SUPPLIED TEXT –
——————————

This is Bling Bling II.  Her brother, PePe, is almost identical.

I'm not coddled! Am I?


Like many of the restaurant owners in Phnom Penh, Nareth has hired young staff who would otherwise have fairly dismal prospects. He sends them to English classes, and he teaches them the skills they need to run the café. He helps his cooks prepare some western dishes, and they send him shopping for the ingredients to make the Khmer ones. Then Nareth takes out his camera, and I see posts like this on Facebook.  Within a day or two, I'm invariably  pedalling down Street 456 to Bling Bling.



Add a $3 glass of Argentine chardonnay,  and I'm ecstatic.

Now that he has cats again, Nareth has been even more interested in my BARF-making adventures. I've come to realise that making and selling raw cat food as a cottage industry is simply not economically viable, and I'm not interested in doing it on an industrial scale. Last week, though, I brought a zip-lock bag of frozen BARF cubes as a gift for Bling Bling and PePe.  Nareth sent me the photo below at just past midnight, as Bling Bling was diving into her first serving.  PePe was a bit more cautious, but he's now another certified BARF-hound, so Nareth is asking if he can buy it from me. Sure! Why not? We can just pass the same money round and round as I deliver raw cat food and then eat more meals in his restaurant.

——————————

Pixel coordinate grounding items:
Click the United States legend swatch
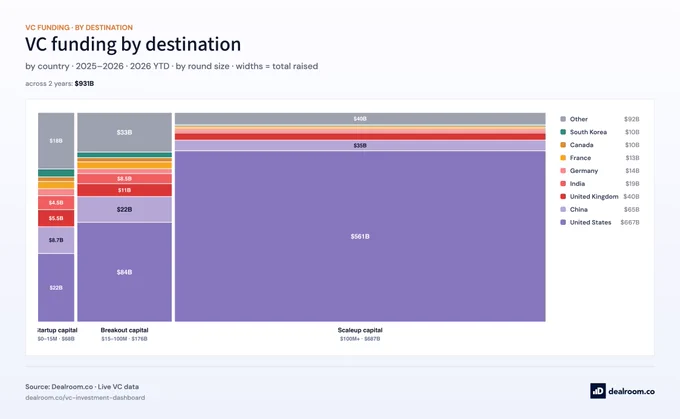 pos(563,222)
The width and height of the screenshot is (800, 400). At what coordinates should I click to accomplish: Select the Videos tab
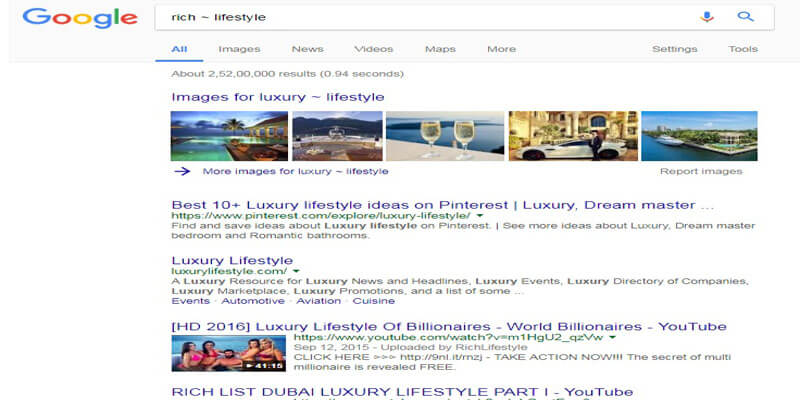(x=373, y=49)
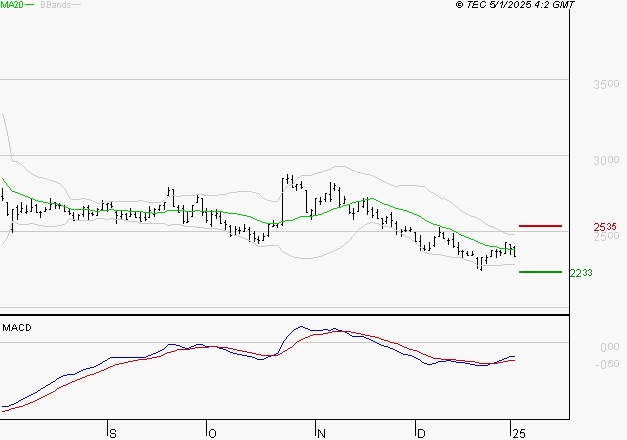Select the 2233 support price label

(581, 273)
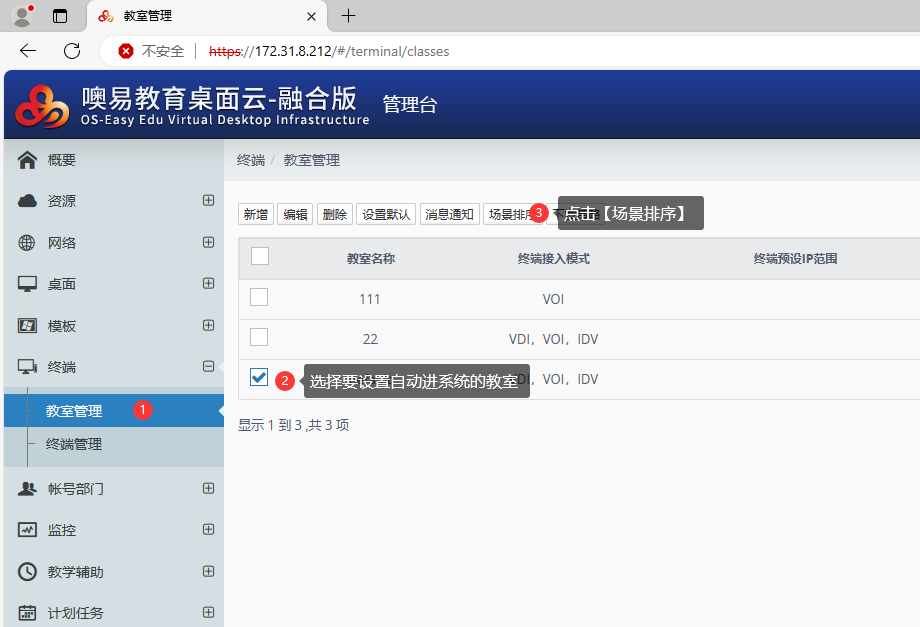The image size is (920, 627).
Task: Check the box for classroom 111
Action: pos(259,297)

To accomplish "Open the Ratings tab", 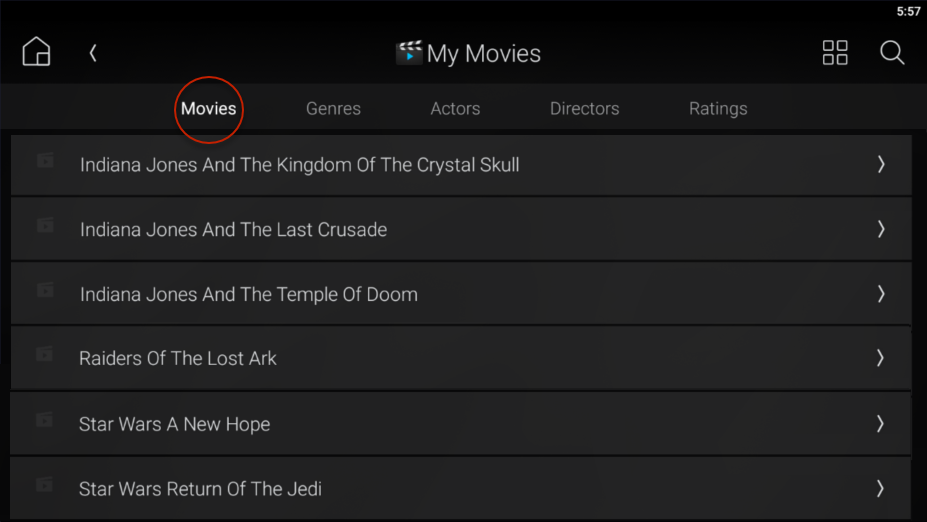I will coord(718,109).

——————————

WORK INSTRUCTIONS –
**a.** In the café post, swap "camera" for "phone" and write out the part starting with "Like many of" and going on through "to Bling Bling.".
**b.** According to the café post, which street does the writer bike down to get to Bling Bling?
**c.** Using the café post, explain why the writer is not turning raw cat food into a business.

ANSWERS BY ITEM NUMBER –
**a.**
Like many of the restaurant owners in Phnom Penh, Nareth has hired young staff who would otherwise have fairly dismal prospects. He sends them to English classes, and he teaches them the skills they need to run the café. He helps his cooks prepare some western dishes, and they send him shopping for the ingredients to make the Khmer ones. Then Nareth takes out his phone, and I see posts like this on Facebook.  Within a day or two, I'm invariably  pedalling down Street 456 to Bling Bling.

**b.** Street 456

**c.** Making and selling raw cat food as a cottage industry isn't economically viable. The writer also has no interest in doing it on an industrial scale.